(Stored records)
------------------------------------------------------------------------
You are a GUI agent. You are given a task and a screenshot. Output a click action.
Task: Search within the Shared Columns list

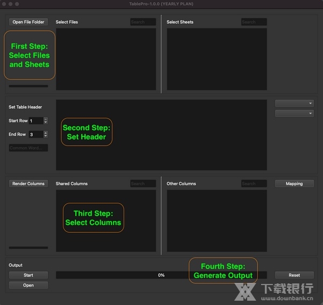click(x=143, y=184)
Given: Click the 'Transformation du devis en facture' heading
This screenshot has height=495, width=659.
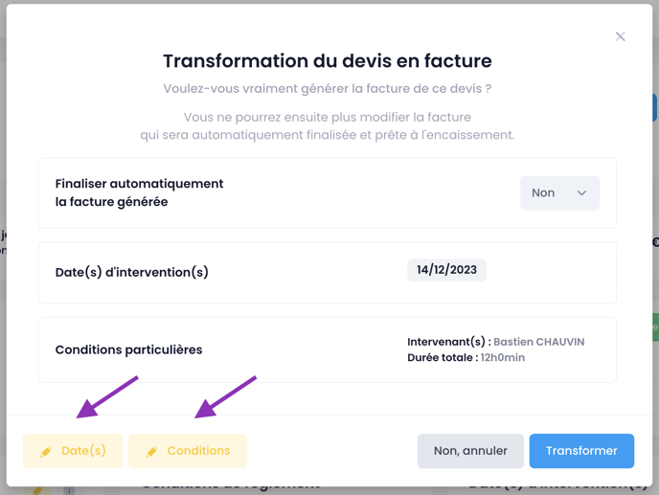Looking at the screenshot, I should tap(328, 61).
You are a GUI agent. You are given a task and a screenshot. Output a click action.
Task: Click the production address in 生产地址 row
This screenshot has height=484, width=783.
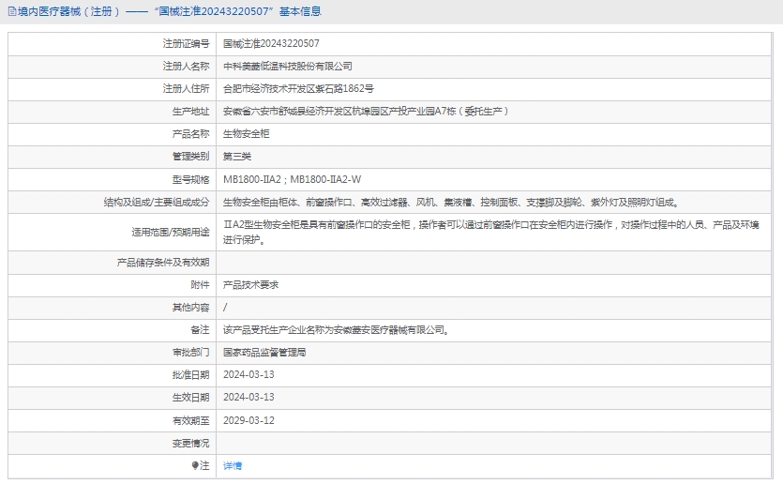(x=367, y=112)
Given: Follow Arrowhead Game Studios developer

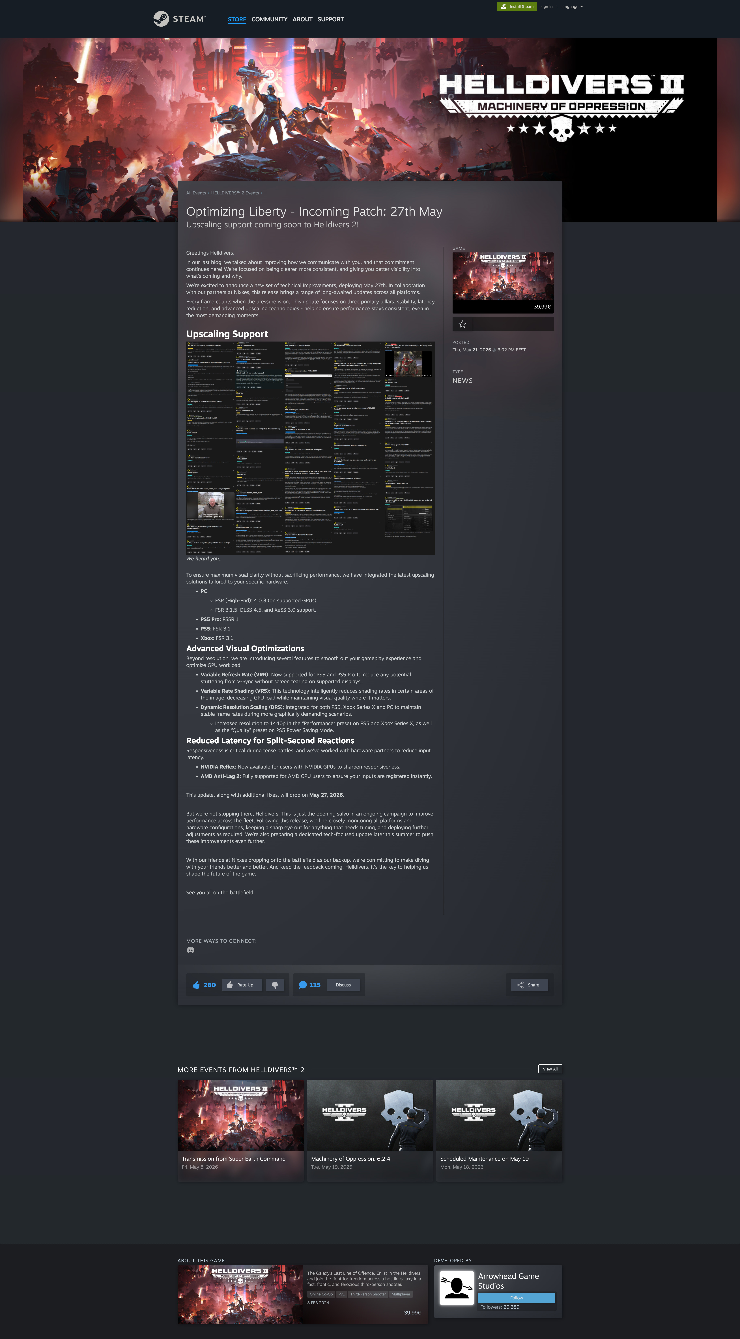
------------------------------------------------------------------------
Assignment – Without the pictures, return the records above exactly as written.

Reply –
You are a GUI agent. You are given a task and a screenshot. Output a click action.
Task: Search within the Shared Columns list

click(x=143, y=184)
Given: Click the 'Transformation du devis en facture' heading
This screenshot has height=495, width=659.
Looking at the screenshot, I should tap(328, 61).
You are a GUI agent. You are given a task and a screenshot. Output a click action.
Task: Click the production address in 生产地址 row
This screenshot has height=484, width=783.
(x=367, y=112)
Given: Follow Arrowhead Game Studios developer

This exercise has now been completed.